** Start of TEXT EXCERPT **

The main character is Kou Kitamura, son of the owner of Kitamura Sports. In the same neighborhood is a batting center run by the Tsukishima family. Due to their proximity and the relationship between their businesses, the Kitamura and Tsukishima familes have been close for many years, with their children going back and forth between the two homes like extended family. Because Kou and Wakaba were the same age and always together, Aoba was jealous of all the time Kou spent with her older sister. Aoba is a natural pitcher with excellent form, and Kou secretly trains to become as good as she was, even while publicly showing little interest in baseball.
This is the first anime that I watched that was written by Mitsuru Adachi. I love baseball anime so I give this one a chance, I never thought that I'll love it so much~ :D Just finished re-watching it for the third time.
Honestly, i was blown away by the first episode, what a very strong start for an anime. It was all unexpected, Just the first episode and it already made me cry... The story was about the cat and dog relationship of Kou and Aoba. Adachi-sensei used his usual pattern of story, the childhood friend route. With a lot of twist
, surprise event and a roller coaster of emotion that you will like. We have comedy, romance, drama, Baseball action in one place.
First, let’s discuss comedy, Adachi-sensei never missed any opportunity to crack a joke, the very important thing about delivering a joke was the Timing and that was done perfectly. He will happily use anyone or anything (old or new) as a punch line, so even its just an ordinary day you will find it funny and interesting. Next is Romance, the romance in the story isn’t rushed, you can see it develop little by little, with love triangle in every corner makes it interesting so you can enjoy the love and hate relationship of the two protagonist until the end~. Drama, when Adachi-sensei put a drama in his work it become the key point of the story, just like what happened in the first episode, it will leave an impression until the end of story. Baseball action, Maybe because Adachi-sensei have his own baseball team that he can deliver such an exciting baseball game. He knows When and how to make incredible events to happen, totally surprising, that's why I love the baseball manga the he writes.

** End of TEXT EXCERPT **

■ DIRECTION 1
Can you print everything in the anime review from "This is the" down to "in one place.", word for word?

** Start of PROVIDED MATERIAL **

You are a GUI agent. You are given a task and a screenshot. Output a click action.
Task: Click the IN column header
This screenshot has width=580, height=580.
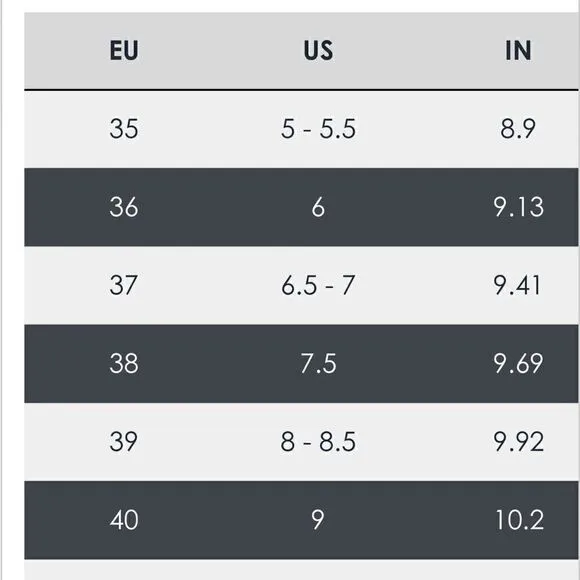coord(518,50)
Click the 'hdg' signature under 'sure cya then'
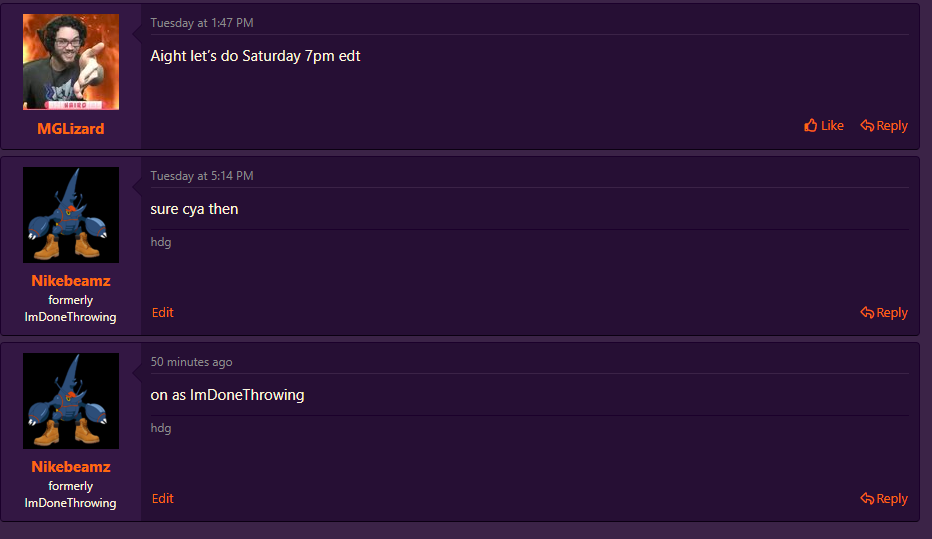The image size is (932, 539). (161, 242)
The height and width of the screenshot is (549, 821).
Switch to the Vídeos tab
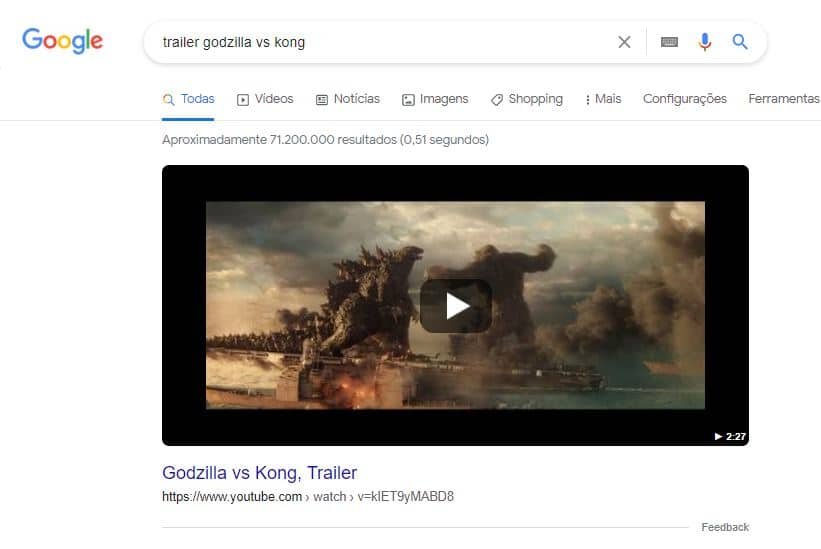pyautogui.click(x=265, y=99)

** End of PROVIDED MATERIAL **

■ DIRECTION 2
Could you render the lines of all the rows as a numbered list, dropping blank lines and leaving the pictures out?

■ WORKED SOLUTION 1
This is the first anime that I watched that was written by Mitsuru Adachi. I love baseball anime so I give this one a chance, I never thought that I'll love it so much~ :D Just finished re-watching it for the third time.
Honestly, i was blown away by the first episode, what a very strong start for an anime. It was all unexpected, Just the first episode and it already made me cry... The story was about the cat and dog relationship of Kou and Aoba. Adachi-sensei used his usual pattern of story, the childhood friend route. With a lot of twist
, surprise event and a roller coaster of emotion that you will like. We have comedy, romance, drama, Baseball action in one place.

■ WORKED SOLUTION 2
1. You are a GUI agent. You are given a task and a screenshot. Output a click action.
2. Task: Click the IN column header
3. This screenshot has width=580, height=580.
4. coord(518,50)
5. Click the 'hdg' signature under 'sure cya then'
6. The image size is (932, 539). (161, 242)
7. The height and width of the screenshot is (549, 821).
8. Switch to the Vídeos tab
9. pyautogui.click(x=265, y=99)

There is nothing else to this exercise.